Heirloom Photos and the Narrative Portrait

When the picture tells a story in so many ways

By Frank Van Riper

Photography Columnist

     

              There is a plausible theory that for a photograph (or anything really) to be art it has to make one feel. It has to be more than a mere document, like a passport or DMV photo, or a record shot of one’s belongings for the insurance company. It must be more than a simple image frozen in time.

              When you think back to the great documentary photographers of our age-- Cartier-Bresson, Berengo Gardin, Winogrand, Lange, Mark, Frank, Davidson, to name but a few—you recall their images not just because of their content, but because of their emotion: Bruce Davidson’s melancholy dwarf circus clown, Robert Frank’s posturing pols with their cigars, Mary Ellen Mark’s hard yet vulnerable street kids.

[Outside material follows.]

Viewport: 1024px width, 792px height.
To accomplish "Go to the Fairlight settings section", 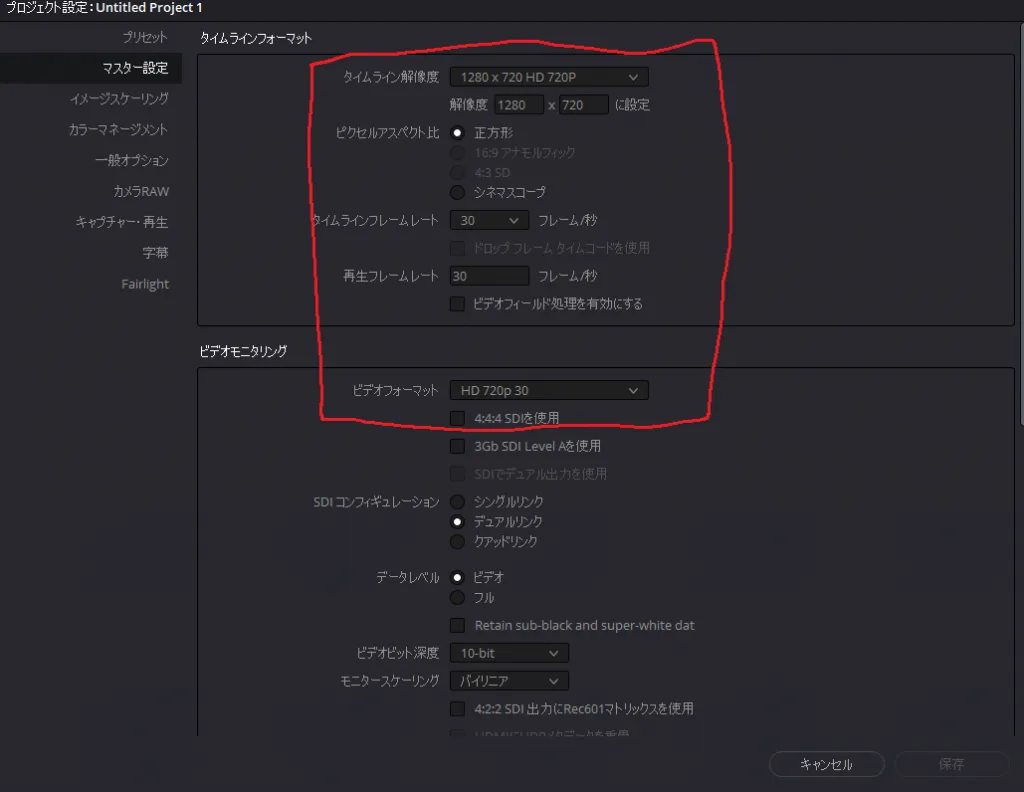I will (x=145, y=285).
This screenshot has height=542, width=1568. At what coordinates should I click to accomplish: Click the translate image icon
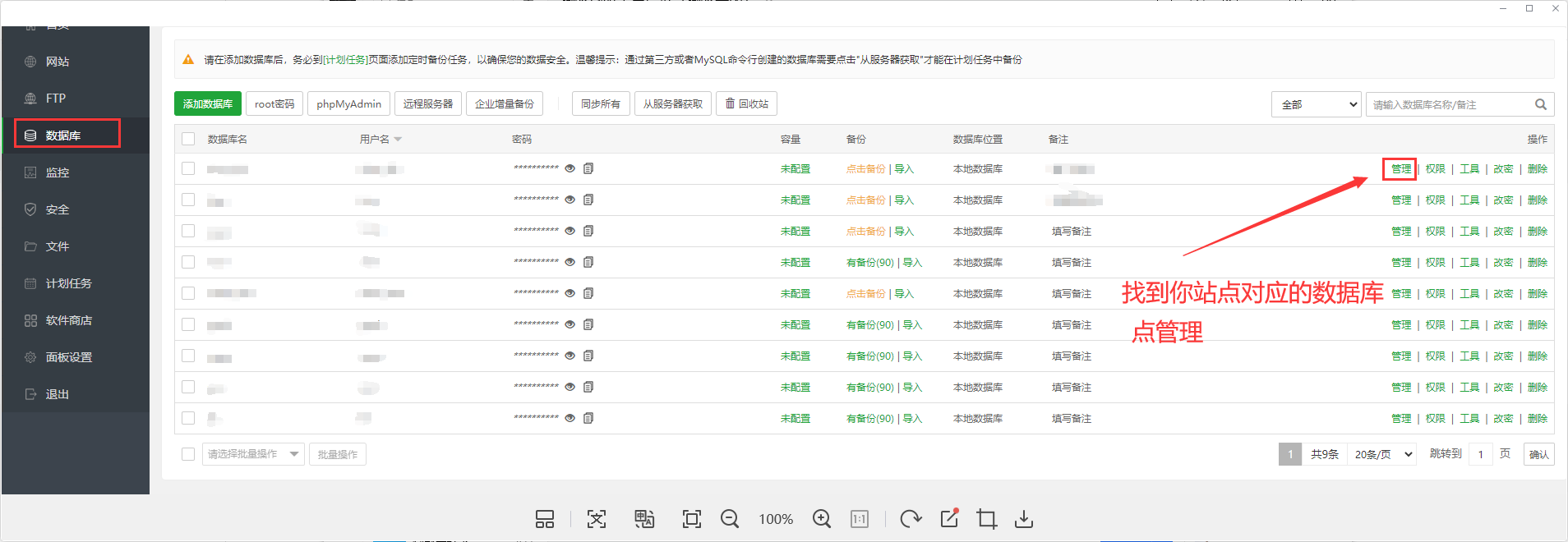(644, 518)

              Photos like these not only make us feel, they make us curious: about the why of the picture, as well as the future of the picture--what will happen next. In essence, we are made part of the photograph because we become part of its narrative.

              And the surprising thing, as you will see below, is that not all of these photos need to be of people in order to fit these criteria.

              This coming winter I will introduce two new courses at Photoworks, the photography gallery and learning center at Glen Echo Park, Md., where I have been teaching for more than a dozen years. The two new courses are  “The Narrative Portrait” and “Make Heirloom Photos NOW.” The courses grew out of my current master lighting course, “Lighting Like Caravaggio,” and the work I have just completed on my forthcoming book, Recovered Memory: New York and Paris 1960-1980. 

              Two examples of what I view as a narrative portrait and a contemporary heirloom photo are below:

                

Top: So much more than a headshot. Master cellist pauses during talk to students in Lubec, Maine. Bottom: 'Ground Zero on K Street' documents a brief, but unnerving time when a rubble tower in downtown mimicked the remains of 9/11. (all photos © Frank Van Riper)

 

              The first photo, of a master cellist giving a lecture at the SummerKeys Music Workshops in Lubec, Maine, where Judy and I teach photo workshops every summer, works on several levels: the intensity of the master’s gaze and the glorious purple of his shirt, caught in early morning light at the easternmost point in the United States. I confess I do not have the masters name: he was visiting resident cello instructor Joachim Woitun, who once was the master’s student. The elderly cellist gave a dizzying example of musicianship and warm recollection during the workshop class, that my own students and I photographed as part of our workshop. I have several images of him talking to students—as well as a number of shots of the master with Joachim. But what makes this image work better than those, I think, is the intensity of the musician’s gaze at the very edge of the frame and the fact that he is not looking into my camera. I like to think the experience of his years shows in his face and that the love of his instrument shows in his hands. In short, a narrative portrait.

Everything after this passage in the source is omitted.